### データ抜粋
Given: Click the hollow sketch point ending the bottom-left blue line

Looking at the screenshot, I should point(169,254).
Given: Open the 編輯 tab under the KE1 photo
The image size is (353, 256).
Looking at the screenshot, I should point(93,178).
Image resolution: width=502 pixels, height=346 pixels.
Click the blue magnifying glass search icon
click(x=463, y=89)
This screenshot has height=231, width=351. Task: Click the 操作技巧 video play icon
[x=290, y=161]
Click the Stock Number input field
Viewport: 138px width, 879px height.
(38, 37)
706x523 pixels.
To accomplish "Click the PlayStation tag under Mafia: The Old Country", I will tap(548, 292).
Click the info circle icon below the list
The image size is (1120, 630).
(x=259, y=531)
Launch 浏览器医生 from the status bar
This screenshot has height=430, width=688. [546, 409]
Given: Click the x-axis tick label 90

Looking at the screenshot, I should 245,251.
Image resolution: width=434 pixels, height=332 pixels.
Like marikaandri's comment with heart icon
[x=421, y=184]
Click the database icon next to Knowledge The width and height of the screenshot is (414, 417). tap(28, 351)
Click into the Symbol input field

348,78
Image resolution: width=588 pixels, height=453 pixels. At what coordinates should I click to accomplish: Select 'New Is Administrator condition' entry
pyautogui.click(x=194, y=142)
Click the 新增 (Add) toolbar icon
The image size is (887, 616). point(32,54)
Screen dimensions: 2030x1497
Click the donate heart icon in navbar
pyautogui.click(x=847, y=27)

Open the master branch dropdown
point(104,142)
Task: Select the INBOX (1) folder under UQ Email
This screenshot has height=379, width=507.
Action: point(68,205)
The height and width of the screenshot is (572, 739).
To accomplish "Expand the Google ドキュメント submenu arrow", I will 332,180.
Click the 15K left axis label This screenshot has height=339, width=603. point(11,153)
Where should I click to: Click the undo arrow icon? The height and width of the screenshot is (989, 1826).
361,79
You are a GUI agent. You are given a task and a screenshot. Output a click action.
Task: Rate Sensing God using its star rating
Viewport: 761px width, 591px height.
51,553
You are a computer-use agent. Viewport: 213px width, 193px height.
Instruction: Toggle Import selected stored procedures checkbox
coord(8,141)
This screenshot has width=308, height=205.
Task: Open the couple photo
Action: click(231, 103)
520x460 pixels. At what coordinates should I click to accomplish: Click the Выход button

### 取り組む課題
上の行をすべて、空行を除いた番号付きリストとして示せ。

### 演習の解答
1. Given: Click the hollow sketch point ending the bottom-left blue line
2. Looking at the screenshot, I should point(169,254).
3. Given: Open the 編輯 tab under the KE1 photo
4. The image size is (353, 256).
5. Looking at the screenshot, I should point(93,178).
6. Image resolution: width=502 pixels, height=346 pixels.
7. Click the blue magnifying glass search icon
8. click(x=463, y=89)
9. This screenshot has height=231, width=351. Task: Click the 操作技巧 video play icon
10. [x=290, y=161]
11. Click the Stock Number input field
12. Viewport: 138px width, 879px height.
13. (38, 37)
14. 706x523 pixels.
15. To accomplish "Click the PlayStation tag under Mafia: The Old Country", I will tap(548, 292).
16. Click the info circle icon below the list
17. The image size is (1120, 630).
18. (x=259, y=531)
19. Launch 浏览器医生 from the status bar
20. This screenshot has height=430, width=688. [546, 409]
21. Given: Click the x-axis tick label 90
22. Looking at the screenshot, I should 245,251.
23. Image resolution: width=434 pixels, height=332 pixels.
24. Like marikaandri's comment with heart icon
25. [x=421, y=184]
26. Click the database icon next to Knowledge The width and height of the screenshot is (414, 417). tap(28, 351)
27. Click into the Symbol input field
28. 348,78
29. Image resolution: width=588 pixels, height=453 pixels. At what coordinates should I click to accomplish: Select 'New Is Administrator condition' entry
30. pyautogui.click(x=194, y=142)
31. Click the 新增 (Add) toolbar icon
32. The image size is (887, 616). point(32,54)
33. Screen dimensions: 2030x1497
34. Click the donate heart icon in navbar
35. pyautogui.click(x=847, y=27)
36. Open the master branch dropdown
37. point(104,142)
38. Task: Select the INBOX (1) folder under UQ Email
39. This screenshot has height=379, width=507.
40. Action: point(68,205)
41. The height and width of the screenshot is (572, 739).
42. To accomplish "Expand the Google ドキュメント submenu arrow", I will 332,180.
43. Click the 15K left axis label This screenshot has height=339, width=603. point(11,153)
44. Where should I click to: Click the undo arrow icon? The height and width of the screenshot is (989, 1826).
45. 361,79
46. You are a GUI agent. You are given a task and a screenshot. Output a click action.
47. Task: Rate Sensing God using its star rating
48. Viewport: 761px width, 591px height.
49. 51,553
50. You are a computer-use agent. Viewport: 213px width, 193px height.
51. Instruction: Toggle Import selected stored procedures checkbox
52. coord(8,141)
53. This screenshot has width=308, height=205.
54. Task: Open the couple photo
55. Action: click(231, 103)
56. 520x460 pixels. At what coordinates should I click to accomplish: Click the Выход button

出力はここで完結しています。